La décision finale a offusqué plusieurs membres du personnel, tellement qu'une employée a même remis sa démission jeudi dernier. Elle a toutefois réintégré ses fonctions depuis.

«Tout le monde n'en revient pas, la tension est palpable dans nos locaux», peut-on lire dans la lettre de dénonciation des employés.

En entrevue au Nouvelliste, M. Marquis reconnaît qu'il y a eu des remous à l'interne et s'avoue surpris que la procédure ait suscité autant de réactions alors que la SPA Mauricie effectue environ 3000 euthanasies par année.

«Il y a eu un attachement excessif qui s'est produit par rapport à cet animal. Considérant l'âge de l'animal, la résolution de la problématique présentait des risques de récidive ou de souffrance ou encore un long suivi difficile à envisager», note M. Marquis, qui affirme avoir rencontré tous les employés frustrés par cette situation.

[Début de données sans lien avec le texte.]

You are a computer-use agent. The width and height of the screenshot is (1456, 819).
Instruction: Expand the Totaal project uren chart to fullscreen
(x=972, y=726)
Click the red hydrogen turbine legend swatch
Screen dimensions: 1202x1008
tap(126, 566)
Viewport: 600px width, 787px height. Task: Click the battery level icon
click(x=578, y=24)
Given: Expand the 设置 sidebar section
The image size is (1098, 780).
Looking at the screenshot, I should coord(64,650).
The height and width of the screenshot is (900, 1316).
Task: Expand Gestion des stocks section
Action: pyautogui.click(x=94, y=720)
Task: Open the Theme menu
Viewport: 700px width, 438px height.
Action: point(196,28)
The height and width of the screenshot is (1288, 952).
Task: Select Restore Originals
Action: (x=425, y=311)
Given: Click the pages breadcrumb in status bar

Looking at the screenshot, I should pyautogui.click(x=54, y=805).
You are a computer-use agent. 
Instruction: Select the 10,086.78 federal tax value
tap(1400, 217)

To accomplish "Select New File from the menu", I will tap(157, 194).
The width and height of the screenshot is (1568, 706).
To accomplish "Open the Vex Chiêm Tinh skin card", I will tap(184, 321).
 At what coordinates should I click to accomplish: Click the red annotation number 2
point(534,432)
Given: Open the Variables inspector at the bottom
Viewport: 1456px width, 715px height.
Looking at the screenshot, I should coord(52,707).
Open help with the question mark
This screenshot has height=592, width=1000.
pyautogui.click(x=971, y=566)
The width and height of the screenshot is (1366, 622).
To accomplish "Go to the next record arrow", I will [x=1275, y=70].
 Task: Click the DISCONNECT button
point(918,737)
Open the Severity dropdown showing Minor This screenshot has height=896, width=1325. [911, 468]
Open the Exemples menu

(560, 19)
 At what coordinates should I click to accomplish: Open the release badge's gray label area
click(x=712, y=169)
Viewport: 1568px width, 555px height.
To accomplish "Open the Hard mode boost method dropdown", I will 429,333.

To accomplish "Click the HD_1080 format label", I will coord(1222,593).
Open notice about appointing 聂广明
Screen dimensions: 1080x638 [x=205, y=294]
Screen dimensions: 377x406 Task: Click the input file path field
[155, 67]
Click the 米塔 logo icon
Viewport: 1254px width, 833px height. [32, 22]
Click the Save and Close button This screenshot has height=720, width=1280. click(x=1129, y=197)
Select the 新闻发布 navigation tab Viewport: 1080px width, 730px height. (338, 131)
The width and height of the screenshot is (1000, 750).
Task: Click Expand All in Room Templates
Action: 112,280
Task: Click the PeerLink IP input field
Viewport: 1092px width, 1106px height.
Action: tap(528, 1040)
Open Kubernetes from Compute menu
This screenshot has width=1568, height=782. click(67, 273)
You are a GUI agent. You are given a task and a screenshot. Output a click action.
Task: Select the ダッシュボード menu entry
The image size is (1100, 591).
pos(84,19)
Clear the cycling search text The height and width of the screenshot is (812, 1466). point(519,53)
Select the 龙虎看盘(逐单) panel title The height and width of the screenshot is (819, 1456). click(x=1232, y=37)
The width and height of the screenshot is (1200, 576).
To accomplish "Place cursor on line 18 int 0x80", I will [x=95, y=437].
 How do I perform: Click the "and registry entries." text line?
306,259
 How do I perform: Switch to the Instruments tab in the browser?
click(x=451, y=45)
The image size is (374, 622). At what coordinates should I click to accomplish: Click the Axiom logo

Dans sa lettre aux employés, le directeur général de la SPA Mauricie souligne que plusieurs options ont été envisagées avant d'en arriver à la piqûre. Il mentionne notamment la problématique d'offrir les soins postopératoires alors que le chien serait opéré dans une autre clinique, ce qui aurait pu envenimer les relations entre cliniques. De plus, il ajoute que la SPA Mauricie «ne peut prendre le risque que la famille (d'accueil) n'offre pas les soins nécessaires et que la condition de l'animal se dégrade nécessitant ainsi des soins supplémentaires».

D'autre part, les refuges contactés ont tous refusé d'accueillir le chien en raison de sa condition de santé.

Quant à la possibilité qu'un employé adopte le pitbull en question pour le sauver de l'euthanasie, M. Marquis préfère ne pas créer de précédent. «Nous ne voulons aucunement ouvrir la porte à ce type d'adoption qui pourrait ultimement nous mener vers la revente inappropriée de nos animaux par nos employés», écrit-il.

En bout de ligne, la décision de la direction a laissé des traces dans l'ambiance de travail à la SPA Mauricie. «Dommage de la part des hauts dirigeants qu'ils se foutent complètement de l'avis de leurs employés», concluent les employés dans leur lettre.